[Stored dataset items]
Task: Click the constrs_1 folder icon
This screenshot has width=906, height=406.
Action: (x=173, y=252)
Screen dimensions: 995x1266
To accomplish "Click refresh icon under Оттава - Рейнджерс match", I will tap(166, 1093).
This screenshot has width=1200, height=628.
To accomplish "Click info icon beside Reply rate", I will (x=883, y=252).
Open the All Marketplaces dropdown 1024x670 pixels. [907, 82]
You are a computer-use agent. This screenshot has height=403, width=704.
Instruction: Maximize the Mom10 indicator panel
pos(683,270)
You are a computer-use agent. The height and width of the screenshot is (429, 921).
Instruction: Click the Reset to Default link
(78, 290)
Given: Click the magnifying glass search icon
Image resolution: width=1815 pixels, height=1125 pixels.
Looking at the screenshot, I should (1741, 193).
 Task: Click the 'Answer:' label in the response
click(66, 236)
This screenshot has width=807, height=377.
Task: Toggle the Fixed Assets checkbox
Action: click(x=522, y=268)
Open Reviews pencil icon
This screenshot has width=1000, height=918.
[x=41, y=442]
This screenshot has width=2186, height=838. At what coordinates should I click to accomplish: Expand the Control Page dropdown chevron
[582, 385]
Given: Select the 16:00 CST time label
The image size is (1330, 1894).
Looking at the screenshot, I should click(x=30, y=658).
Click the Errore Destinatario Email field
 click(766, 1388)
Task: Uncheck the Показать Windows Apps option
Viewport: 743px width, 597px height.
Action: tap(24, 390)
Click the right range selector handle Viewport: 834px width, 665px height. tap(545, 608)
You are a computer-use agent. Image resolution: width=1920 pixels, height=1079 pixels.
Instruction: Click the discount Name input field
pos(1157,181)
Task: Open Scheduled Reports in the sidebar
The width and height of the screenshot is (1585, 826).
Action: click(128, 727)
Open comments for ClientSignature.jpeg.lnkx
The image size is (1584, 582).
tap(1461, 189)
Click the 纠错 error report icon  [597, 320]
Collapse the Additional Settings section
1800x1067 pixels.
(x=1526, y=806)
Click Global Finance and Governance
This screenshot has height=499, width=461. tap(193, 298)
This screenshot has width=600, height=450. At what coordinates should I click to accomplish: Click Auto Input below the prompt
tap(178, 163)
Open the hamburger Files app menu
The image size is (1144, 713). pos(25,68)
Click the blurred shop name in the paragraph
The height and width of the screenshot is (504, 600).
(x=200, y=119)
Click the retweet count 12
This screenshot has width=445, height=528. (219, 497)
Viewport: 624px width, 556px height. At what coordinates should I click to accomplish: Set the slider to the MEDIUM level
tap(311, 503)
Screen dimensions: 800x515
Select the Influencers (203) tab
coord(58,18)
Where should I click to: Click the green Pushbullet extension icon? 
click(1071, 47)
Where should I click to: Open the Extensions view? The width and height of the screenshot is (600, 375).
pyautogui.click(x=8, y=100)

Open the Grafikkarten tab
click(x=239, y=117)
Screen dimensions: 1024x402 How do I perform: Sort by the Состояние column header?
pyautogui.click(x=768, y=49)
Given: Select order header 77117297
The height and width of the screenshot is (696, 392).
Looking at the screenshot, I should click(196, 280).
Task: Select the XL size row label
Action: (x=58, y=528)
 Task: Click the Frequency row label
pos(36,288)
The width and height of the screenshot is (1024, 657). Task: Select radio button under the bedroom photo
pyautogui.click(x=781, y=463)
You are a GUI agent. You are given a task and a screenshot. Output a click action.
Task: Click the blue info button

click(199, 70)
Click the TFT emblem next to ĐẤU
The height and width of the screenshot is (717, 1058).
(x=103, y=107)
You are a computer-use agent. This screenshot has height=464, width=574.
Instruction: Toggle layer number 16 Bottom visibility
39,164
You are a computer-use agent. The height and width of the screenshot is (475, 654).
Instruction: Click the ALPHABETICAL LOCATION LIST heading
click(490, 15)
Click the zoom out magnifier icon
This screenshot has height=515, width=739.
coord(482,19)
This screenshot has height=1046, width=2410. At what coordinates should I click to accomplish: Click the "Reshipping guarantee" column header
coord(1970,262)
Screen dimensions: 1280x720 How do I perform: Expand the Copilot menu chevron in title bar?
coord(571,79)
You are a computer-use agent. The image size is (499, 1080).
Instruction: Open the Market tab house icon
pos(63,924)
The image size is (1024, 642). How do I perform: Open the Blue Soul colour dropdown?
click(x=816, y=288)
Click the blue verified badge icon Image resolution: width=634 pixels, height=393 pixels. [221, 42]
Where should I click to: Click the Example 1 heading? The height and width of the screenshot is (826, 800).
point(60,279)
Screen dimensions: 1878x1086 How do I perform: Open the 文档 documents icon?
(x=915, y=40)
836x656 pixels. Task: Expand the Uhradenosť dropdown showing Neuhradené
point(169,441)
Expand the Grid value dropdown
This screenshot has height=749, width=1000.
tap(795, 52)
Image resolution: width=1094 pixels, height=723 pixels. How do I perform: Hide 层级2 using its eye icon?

DIRECTIONS FOR THIS TASK: Without changing a word, print all of the entries above.

SOLVED PROBLEM:
Task: Click the constrs_1 folder icon
This screenshot has width=906, height=406.
Action: (x=173, y=252)
Screen dimensions: 995x1266
To accomplish "Click refresh icon under Оттава - Рейнджерс match", I will tap(166, 1093).
This screenshot has width=1200, height=628.
To accomplish "Click info icon beside Reply rate", I will (x=883, y=252).
Open the All Marketplaces dropdown 1024x670 pixels. [907, 82]
You are a computer-use agent. This screenshot has height=403, width=704.
Instruction: Maximize the Mom10 indicator panel
pos(683,270)
You are a computer-use agent. The height and width of the screenshot is (429, 921).
Instruction: Click the Reset to Default link
(78, 290)
Given: Click the magnifying glass search icon
Image resolution: width=1815 pixels, height=1125 pixels.
Looking at the screenshot, I should (1741, 193).
 Task: Click the 'Answer:' label in the response
click(66, 236)
This screenshot has width=807, height=377.
Task: Toggle the Fixed Assets checkbox
Action: click(x=522, y=268)
Open Reviews pencil icon
This screenshot has width=1000, height=918.
[x=41, y=442]
This screenshot has width=2186, height=838. At what coordinates should I click to accomplish: Expand the Control Page dropdown chevron
[582, 385]
Given: Select the 16:00 CST time label
The image size is (1330, 1894).
Looking at the screenshot, I should click(x=30, y=658).
Click the Errore Destinatario Email field
 click(766, 1388)
Task: Uncheck the Показать Windows Apps option
Viewport: 743px width, 597px height.
Action: tap(24, 390)
Click the right range selector handle Viewport: 834px width, 665px height. tap(545, 608)
You are a computer-use agent. Image resolution: width=1920 pixels, height=1079 pixels.
Instruction: Click the discount Name input field
pos(1157,181)
Task: Open Scheduled Reports in the sidebar
The width and height of the screenshot is (1585, 826).
Action: click(128, 727)
Open comments for ClientSignature.jpeg.lnkx
The image size is (1584, 582).
tap(1461, 189)
Click the 纠错 error report icon  [597, 320]
Collapse the Additional Settings section
1800x1067 pixels.
(x=1526, y=806)
Click Global Finance and Governance
This screenshot has height=499, width=461. tap(193, 298)
This screenshot has width=600, height=450. At what coordinates should I click to accomplish: Click Auto Input below the prompt
tap(178, 163)
Open the hamburger Files app menu
The image size is (1144, 713). pos(25,68)
Click the blurred shop name in the paragraph
The height and width of the screenshot is (504, 600).
(x=200, y=119)
Click the retweet count 12
This screenshot has width=445, height=528. (219, 497)
Viewport: 624px width, 556px height. At what coordinates should I click to accomplish: Set the slider to the MEDIUM level
tap(311, 503)
Screen dimensions: 800x515
Select the Influencers (203) tab
coord(58,18)
Where should I click to: Click the green Pushbullet extension icon? 
click(1071, 47)
Where should I click to: Open the Extensions view? The width and height of the screenshot is (600, 375).
pyautogui.click(x=8, y=100)

Open the Grafikkarten tab
click(x=239, y=117)
Screen dimensions: 1024x402 How do I perform: Sort by the Состояние column header?
pyautogui.click(x=768, y=49)
Given: Select order header 77117297
The height and width of the screenshot is (696, 392).
Looking at the screenshot, I should click(196, 280).
Task: Select the XL size row label
Action: (x=58, y=528)
 Task: Click the Frequency row label
pos(36,288)
The width and height of the screenshot is (1024, 657). Task: Select radio button under the bedroom photo
pyautogui.click(x=781, y=463)
You are a GUI agent. You are given a task and a screenshot. Output a click action.
Task: Click the blue info button

click(199, 70)
Click the TFT emblem next to ĐẤU
The height and width of the screenshot is (717, 1058).
(x=103, y=107)
You are a computer-use agent. This screenshot has height=464, width=574.
Instruction: Toggle layer number 16 Bottom visibility
39,164
You are a computer-use agent. The height and width of the screenshot is (475, 654).
Instruction: Click the ALPHABETICAL LOCATION LIST heading
click(490, 15)
Click the zoom out magnifier icon
This screenshot has height=515, width=739.
coord(482,19)
This screenshot has height=1046, width=2410. At what coordinates should I click to accomplish: Click the "Reshipping guarantee" column header
coord(1970,262)
Screen dimensions: 1280x720 How do I perform: Expand the Copilot menu chevron in title bar?
coord(571,79)
You are a computer-use agent. The image size is (499, 1080).
Instruction: Open the Market tab house icon
pos(63,924)
The image size is (1024, 642). How do I perform: Open the Blue Soul colour dropdown?
click(x=816, y=288)
Click the blue verified badge icon Image resolution: width=634 pixels, height=393 pixels. [221, 42]
Where should I click to: Click the Example 1 heading? The height and width of the screenshot is (826, 800).
point(60,279)
Screen dimensions: 1878x1086 How do I perform: Open the 文档 documents icon?
(x=915, y=40)
836x656 pixels. Task: Expand the Uhradenosť dropdown showing Neuhradené
point(169,441)
Expand the Grid value dropdown
This screenshot has height=749, width=1000.
tap(795, 52)
Image resolution: width=1094 pixels, height=723 pixels. How do I perform: Hide 层级2 using its eye icon?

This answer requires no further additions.